Three Children Injured After Playing With UXO

Three children were seriously injured on Friday afternoon after a piece of unexploded ordnance (UXO) they found near their homes in Kompong Speu province detonated when they tried to make it into a cowbell, local officials said Sunday.

The children are cousins who work as cow herders in Baset district’s Kat Phlok commune. At about 3:30 p.m. on Friday, they were tending their families’ cows near a known minefield when they discovered the UXO, commune chief Khut Phanna said.

“One boy found the UXO and wanted to make a cowbell. He took it and hit it with his machete, and it exploded and critically injured all of them,” he explained.

The boy, 12-year-old Moeun Met, lost four fingers on his left hand to the explosion, along with his right thumb, said his father, Moeun Nith. He also sustained serious shrapnel wounds to the torso that injured his intestines.

“My son was critically injured on the upper part of his body,” Mr. Nith said.

Another victim, Kong Dany, also 12, had her torso cut open by shrapnel, exposing her intestines, while the third child, Oeun Sreynich, 13, had cuts all over her body but was not as badly injured, according to Chun Nan, a district police official in charge of UXO cases.

All three children were rushed to Kantha Bopha hospital in Phnom Penh after the accident and were still being treated there as of Sunday evening, Mr.

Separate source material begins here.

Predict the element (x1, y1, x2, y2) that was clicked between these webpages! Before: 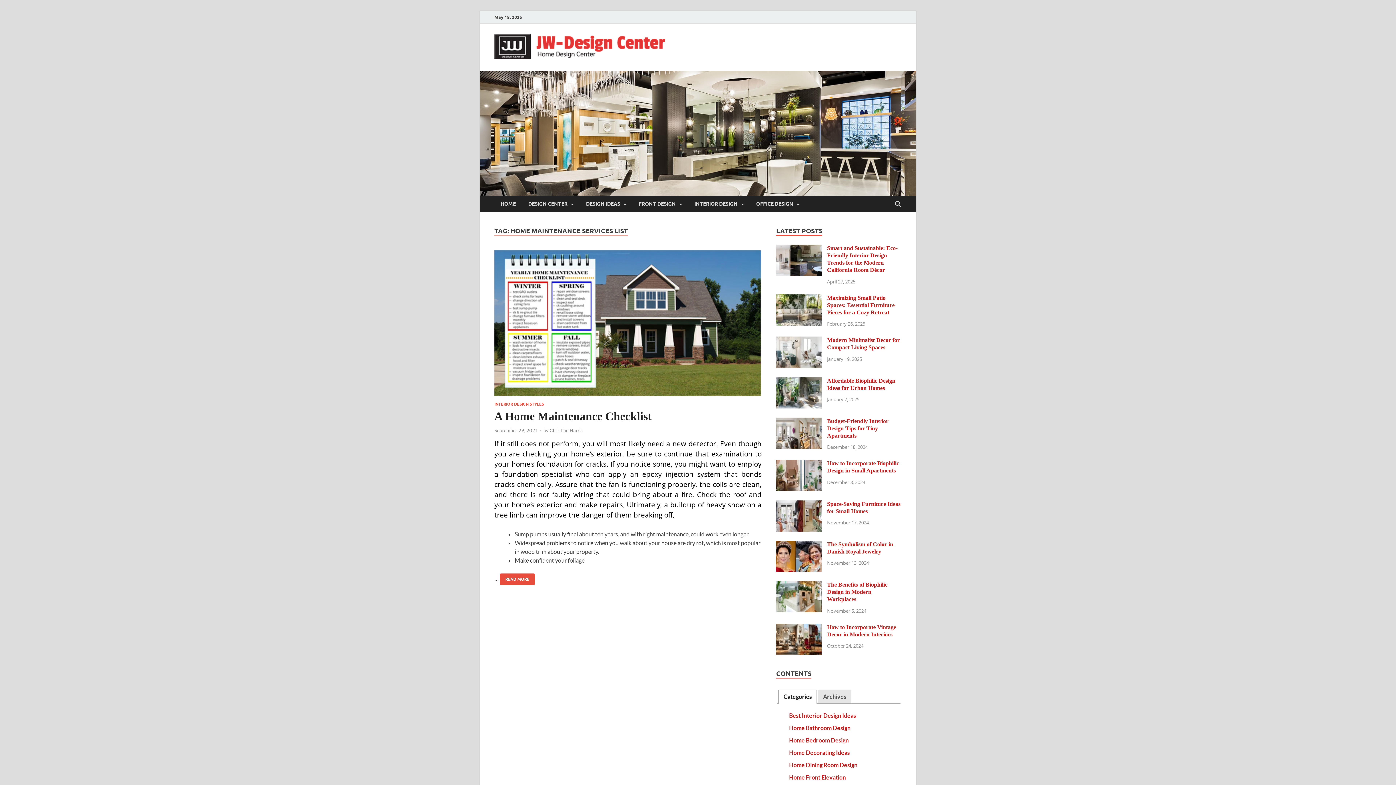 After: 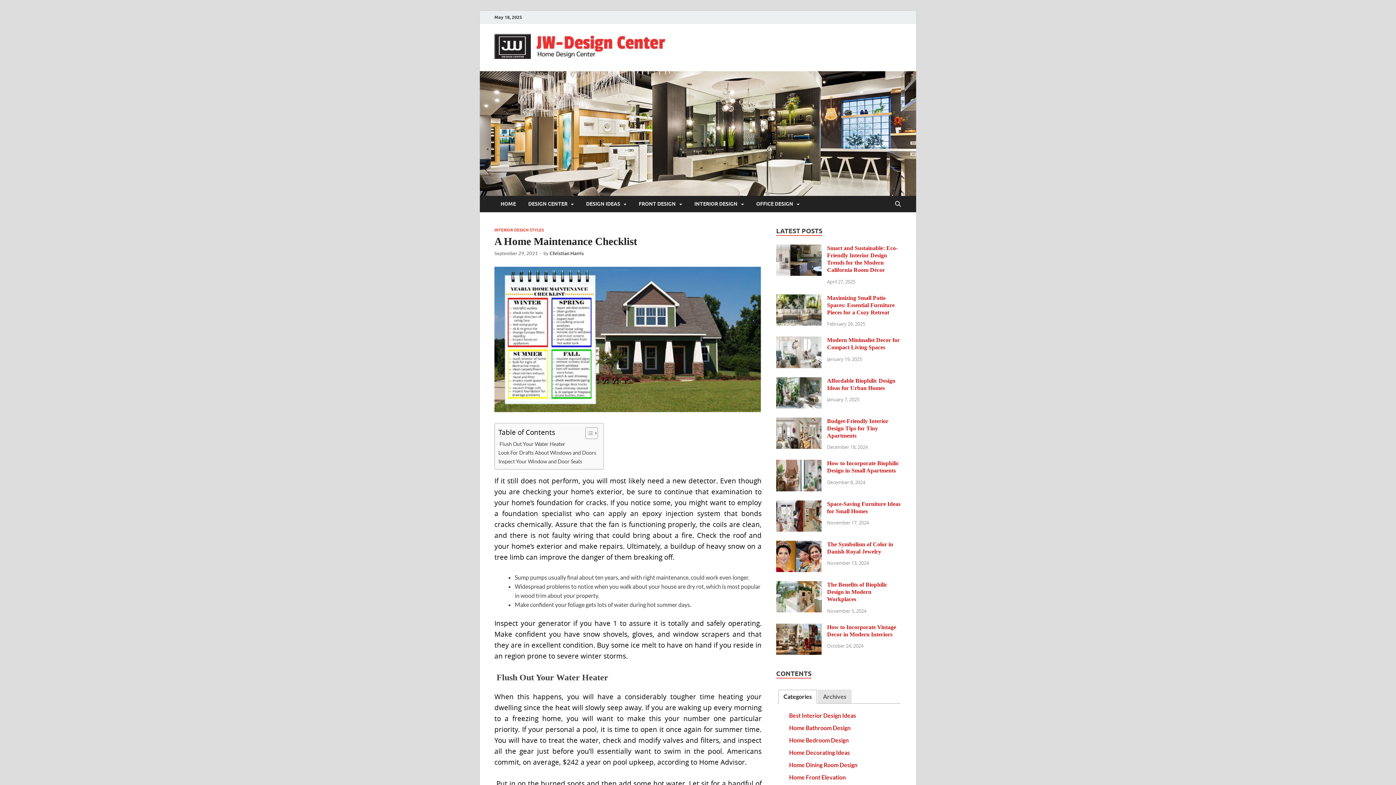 Action: bbox: (494, 250, 761, 395)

Nan said.

Mr. Phanna, the commune chief, said villagers in Kat Phlok regularly found mines and other UXO in the field where the children were injured, but that despite having made several reports to the government’s Cambodian Mine Action Center (CMAC), the area had not been demined.

“We reported it to CMAC many times, but CMAC did not come to remove them,” he said.

“When I would get a report from villagers that a UXO was near their rice fields, I would collect it and put it in my office,” Mr. Phanna added.

However, CMAC director-general Heng Ratana said authorities were unaware of the reports, and suggested that Mr. Phanna might have misdirected them.

“If they reported to CMAC, CMAC would know,” he said.

Mr. Ratana said that a standby group of deminers based in Phnom Penh would be dispatched to deal with the minefield in Kat Phlok.

“We work according to our schedule. We are not ignoring this case,” he said.